## begin PROVIDED TEXT

SECURITIES AND EXCHANGE COMMISSION

WASHINGTON, D.C. 20549

 

FORM 8-K

 

Current Report

 

Pursuant to Section 13 or 15(D)

of the Securities Exchange Act Of 1934

 

Date of report (Date of earliest event reported):
March 20, 2018

 

Bank of Commerce Holdings

(Exact name of registrant as specified in its charter)

 

California

(State or other jurisdiction of incorporation)

 

 

   000-25135

 

94-2823865

 
 

(Commission File Number)

 

IRS Employer Identification No.

 

 

555 Capitol Mall, Suite 1255
Sacramento, California 95814
(Address of principal executive offices) (zip code)

 

Registrant's telephone number, including area code: (800) 421-2575

 

Check the appropriate box below if the Form 8-K filing is intended to simultaneously satisfy the filing obligations of the registrant under any of the following provisions (see General Instruction A.2 below):

 

[ ] Written communications pursuant to Rule 425 under the Securities Act (17 CFR 230.425)

[ ] Soliciting material pursuant to Rule 14a-12 under the Exchange Act (17 CFR 240.14a-12)

## end PROVIDED TEXT
## begin EXTRACTED RECORDS

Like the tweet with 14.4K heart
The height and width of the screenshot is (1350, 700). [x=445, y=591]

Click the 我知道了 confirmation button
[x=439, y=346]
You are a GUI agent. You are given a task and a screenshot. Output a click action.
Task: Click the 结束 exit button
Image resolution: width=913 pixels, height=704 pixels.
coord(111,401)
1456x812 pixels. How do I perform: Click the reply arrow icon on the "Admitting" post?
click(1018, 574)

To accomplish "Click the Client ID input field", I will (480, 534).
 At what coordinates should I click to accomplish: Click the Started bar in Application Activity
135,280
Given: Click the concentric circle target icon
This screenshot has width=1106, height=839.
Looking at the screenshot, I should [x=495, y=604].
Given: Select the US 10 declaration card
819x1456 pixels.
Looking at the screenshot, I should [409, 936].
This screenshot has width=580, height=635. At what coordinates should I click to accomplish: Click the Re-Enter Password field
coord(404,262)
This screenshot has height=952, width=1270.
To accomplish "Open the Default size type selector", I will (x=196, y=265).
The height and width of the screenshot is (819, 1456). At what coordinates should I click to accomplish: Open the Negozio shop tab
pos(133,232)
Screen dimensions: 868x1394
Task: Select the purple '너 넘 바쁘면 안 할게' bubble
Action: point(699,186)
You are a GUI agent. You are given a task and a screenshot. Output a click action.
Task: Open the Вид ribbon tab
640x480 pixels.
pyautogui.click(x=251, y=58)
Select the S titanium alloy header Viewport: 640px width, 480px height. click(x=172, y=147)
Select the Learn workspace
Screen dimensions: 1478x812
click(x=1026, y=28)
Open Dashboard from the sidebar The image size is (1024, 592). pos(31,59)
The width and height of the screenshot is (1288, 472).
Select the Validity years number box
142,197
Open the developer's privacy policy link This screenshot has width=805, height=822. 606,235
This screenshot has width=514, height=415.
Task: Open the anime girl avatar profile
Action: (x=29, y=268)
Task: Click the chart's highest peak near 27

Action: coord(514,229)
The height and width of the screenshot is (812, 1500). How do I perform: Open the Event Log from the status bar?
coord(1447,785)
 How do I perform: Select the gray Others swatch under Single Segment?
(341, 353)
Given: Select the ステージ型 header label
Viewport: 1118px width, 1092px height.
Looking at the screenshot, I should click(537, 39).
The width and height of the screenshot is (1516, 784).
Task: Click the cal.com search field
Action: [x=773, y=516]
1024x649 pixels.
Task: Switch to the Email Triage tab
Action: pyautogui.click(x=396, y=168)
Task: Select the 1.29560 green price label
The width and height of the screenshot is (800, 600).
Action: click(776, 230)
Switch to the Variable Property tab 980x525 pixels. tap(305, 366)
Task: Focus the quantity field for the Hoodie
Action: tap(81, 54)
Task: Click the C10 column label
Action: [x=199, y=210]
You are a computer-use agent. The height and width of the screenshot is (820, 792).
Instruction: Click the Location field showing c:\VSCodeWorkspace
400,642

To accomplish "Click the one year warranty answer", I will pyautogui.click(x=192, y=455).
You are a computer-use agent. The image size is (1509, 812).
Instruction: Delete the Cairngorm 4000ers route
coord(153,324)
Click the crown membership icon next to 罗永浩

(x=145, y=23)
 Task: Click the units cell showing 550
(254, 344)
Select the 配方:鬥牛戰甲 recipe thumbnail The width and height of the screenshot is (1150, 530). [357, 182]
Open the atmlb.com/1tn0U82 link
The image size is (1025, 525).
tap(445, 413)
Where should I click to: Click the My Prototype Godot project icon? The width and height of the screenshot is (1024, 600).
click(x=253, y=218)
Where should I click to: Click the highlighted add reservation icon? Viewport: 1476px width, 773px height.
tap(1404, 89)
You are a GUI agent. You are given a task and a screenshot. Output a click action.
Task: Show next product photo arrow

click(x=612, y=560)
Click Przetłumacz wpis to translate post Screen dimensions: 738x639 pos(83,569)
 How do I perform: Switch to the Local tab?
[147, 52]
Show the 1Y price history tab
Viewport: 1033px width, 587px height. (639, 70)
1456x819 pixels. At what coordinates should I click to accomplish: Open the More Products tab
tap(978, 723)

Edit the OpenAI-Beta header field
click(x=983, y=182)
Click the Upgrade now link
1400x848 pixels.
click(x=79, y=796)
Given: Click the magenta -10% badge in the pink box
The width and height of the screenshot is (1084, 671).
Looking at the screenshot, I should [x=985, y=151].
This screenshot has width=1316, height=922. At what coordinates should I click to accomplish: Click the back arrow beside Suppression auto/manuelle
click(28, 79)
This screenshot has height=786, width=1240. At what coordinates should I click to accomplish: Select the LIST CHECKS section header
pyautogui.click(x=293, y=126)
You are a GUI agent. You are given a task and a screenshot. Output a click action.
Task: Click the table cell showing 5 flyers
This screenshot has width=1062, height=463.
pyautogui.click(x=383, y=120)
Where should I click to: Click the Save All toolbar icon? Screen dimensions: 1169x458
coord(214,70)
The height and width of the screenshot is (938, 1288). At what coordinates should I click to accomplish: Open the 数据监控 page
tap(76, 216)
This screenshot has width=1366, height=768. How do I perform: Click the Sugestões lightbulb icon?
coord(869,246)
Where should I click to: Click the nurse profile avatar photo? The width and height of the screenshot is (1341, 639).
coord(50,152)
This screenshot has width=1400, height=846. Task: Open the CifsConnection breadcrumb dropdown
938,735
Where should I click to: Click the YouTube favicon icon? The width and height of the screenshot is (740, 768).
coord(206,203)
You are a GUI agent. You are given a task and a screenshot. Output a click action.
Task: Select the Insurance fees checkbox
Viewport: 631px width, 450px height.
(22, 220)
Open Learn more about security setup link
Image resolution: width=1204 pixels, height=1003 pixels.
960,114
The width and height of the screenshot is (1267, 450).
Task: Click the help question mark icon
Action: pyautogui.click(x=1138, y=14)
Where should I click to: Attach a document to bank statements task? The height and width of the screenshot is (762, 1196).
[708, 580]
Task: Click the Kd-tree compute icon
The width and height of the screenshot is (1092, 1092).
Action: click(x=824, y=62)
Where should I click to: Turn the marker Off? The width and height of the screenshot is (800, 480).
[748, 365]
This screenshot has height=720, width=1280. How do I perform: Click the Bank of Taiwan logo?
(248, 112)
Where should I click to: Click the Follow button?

## end EXTRACTED RECORDS

» DIRECTIONS FOR THIS TASK
Rewrite the Form 8-K cover page from "Date of report" up to and including "jurisdiction of incorporation)", replacing "charter" with "articles of incorporation".

» OUTPUT OF THE EXERCISE
Date of report (Date of earliest event reported):
March 20, 2018

 

Bank of Commerce Holdings

(Exact name of registrant as specified in its articles of incorporation)

 

California

(State or other jurisdiction of incorporation)